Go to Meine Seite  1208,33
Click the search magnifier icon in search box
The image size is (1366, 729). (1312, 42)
--
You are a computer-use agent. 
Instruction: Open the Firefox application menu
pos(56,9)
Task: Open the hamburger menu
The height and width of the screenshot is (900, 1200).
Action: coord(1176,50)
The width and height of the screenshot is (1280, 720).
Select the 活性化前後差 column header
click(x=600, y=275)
==
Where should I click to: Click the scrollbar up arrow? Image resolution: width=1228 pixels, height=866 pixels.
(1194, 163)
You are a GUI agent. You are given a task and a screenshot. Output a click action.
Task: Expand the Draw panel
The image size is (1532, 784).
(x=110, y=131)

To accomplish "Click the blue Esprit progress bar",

## Work request
Using the listing above, return word for word each line from the one that has "The image size is (1532, 784)." through the one that has "the blue Esprit", and no line outside that range.

## Response
The image size is (1532, 784).
(x=110, y=131)

To accomplish "Click the blue Esprit progress bar",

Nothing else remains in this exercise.